And think about this, in the opposite, right? We do this all the time, in the negative in the reverse without thinking too much about it. So, I don’t love to cook, I do it. I’m a mom. Okay, I do it. But I try to keep it super simple, like fajitas and chilies and tacos, and you know, whatever. I would rather have dinner over quickly with unleaded dishes than I would to enjoy, to create elaborate meals for me, like, cooking dinner for the fam is like a task to be done. It’s like doing the laundry, right? You just got to do it. And my identity is not someone who loves to cook. And I’ve built up a lot of evidence around this, right?
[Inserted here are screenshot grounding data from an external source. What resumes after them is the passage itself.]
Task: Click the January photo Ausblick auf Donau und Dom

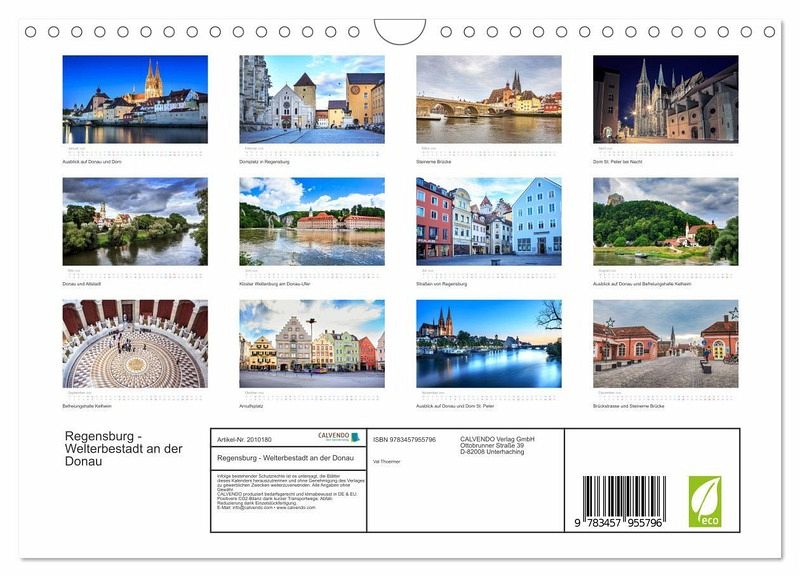Action: point(135,99)
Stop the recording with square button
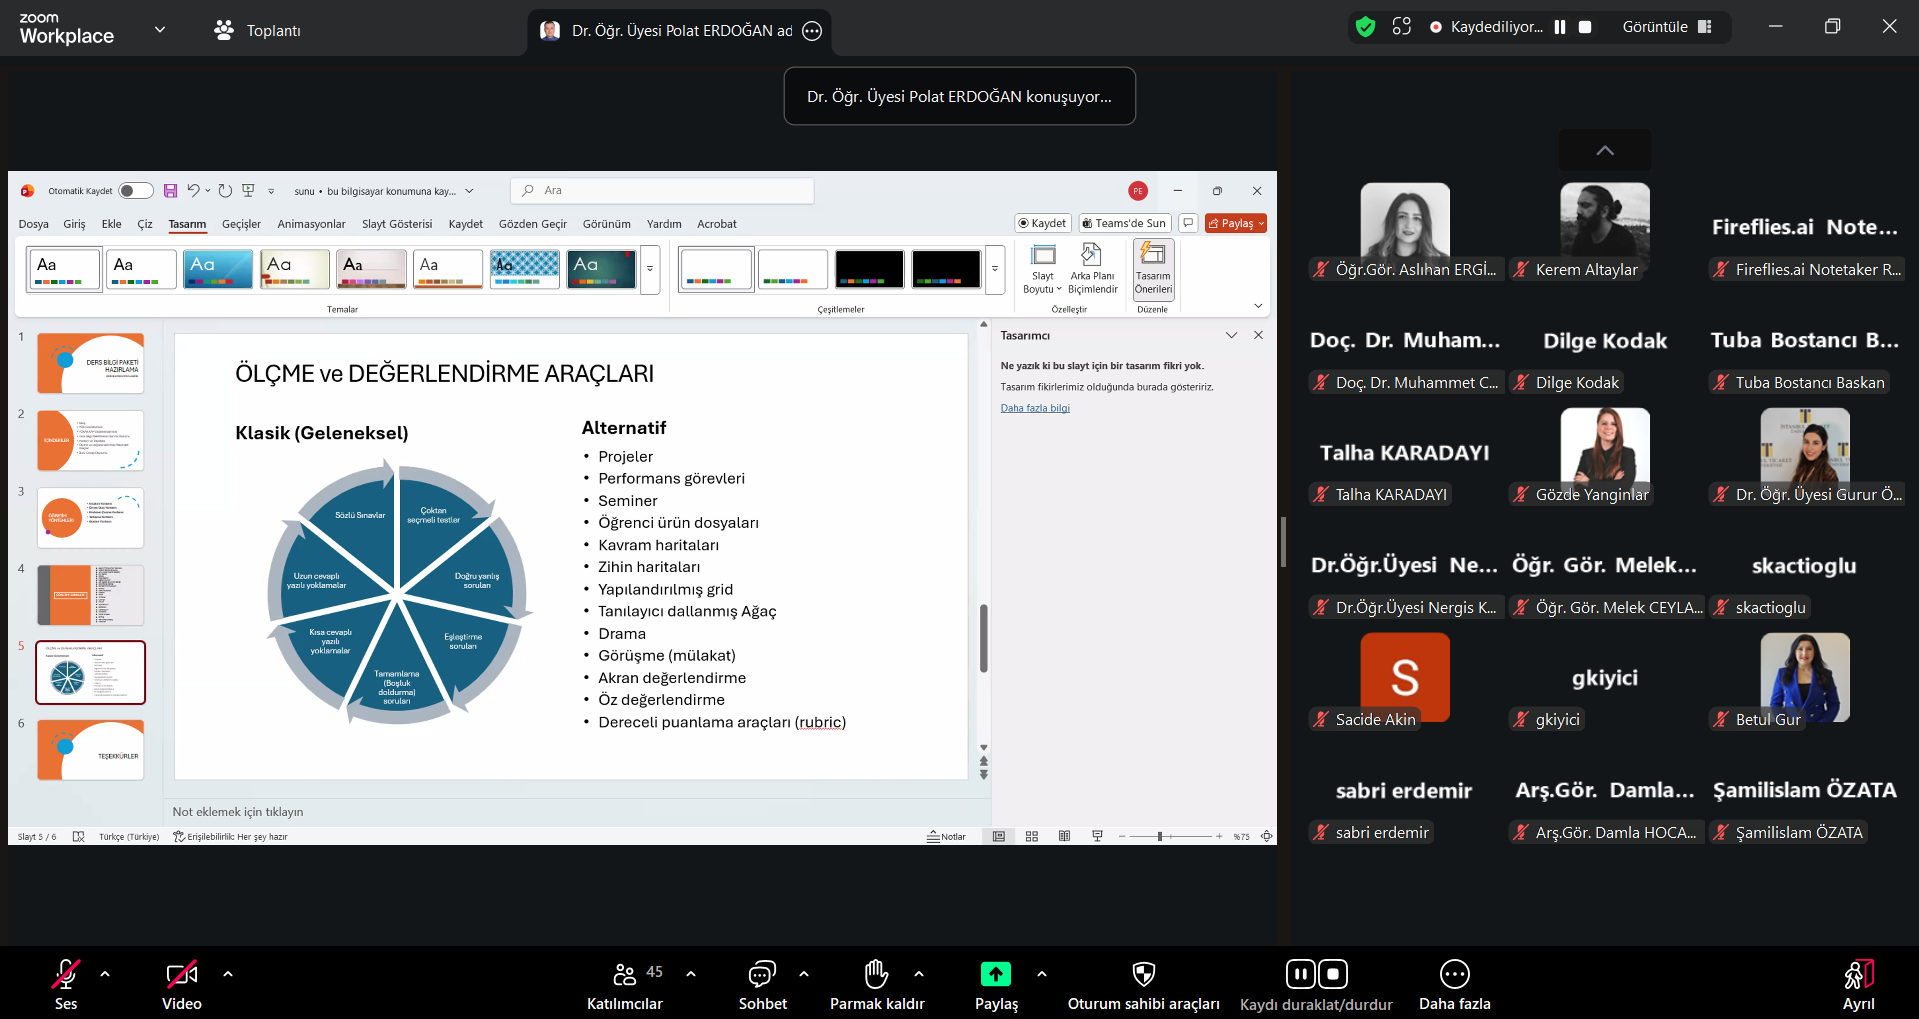 [x=1585, y=27]
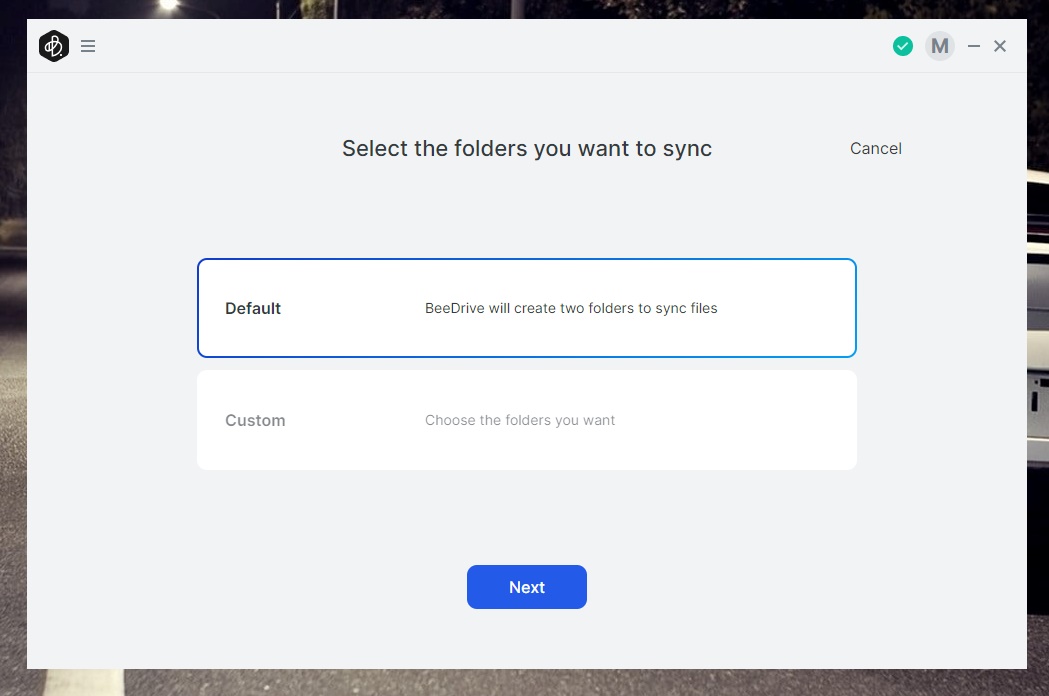Click the bold Default label

253,308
If you think about it, I cast a lot of votes with my actions that reinforced for me, the identity that I’m not a person who loves to cook. So, when I get invited to parties, or potlucks or someone has a baby, I literally say to them, I’m not big on cooking. So, I’m going to buy a pie or scones or a yummy premade lasagna and bring it to you. That is me casting votes for my identity. As someone who doesn’t love to cook. My identity is also not someone who bakes birthday cakes, it is not my jam. So, I don’t do it. When I, every time I pick up a birthday cake in a bakery. It’s again a vote for me not being a homemade cake bacon mom. I’m also not a crafty Mom, I’m not a Let’s die Easter eggs, Mom, I do hide them. I enjoy that. I’m not a decorate for Halloween mom, or make a kid’s costume Mom, I do buy awesome costumes on Amazon. And I like following the kids around when they’re trick and treating. But I may decide at some point to change those identities. But I am totally okay with those identities right now. But the point is that every day I do things like going out to buy food to bring to someone or offering to pick something up rather than making it homemade. That’s a vote that I’m casting that is reinforcing the identity I’ve adopted. So, I believe it right.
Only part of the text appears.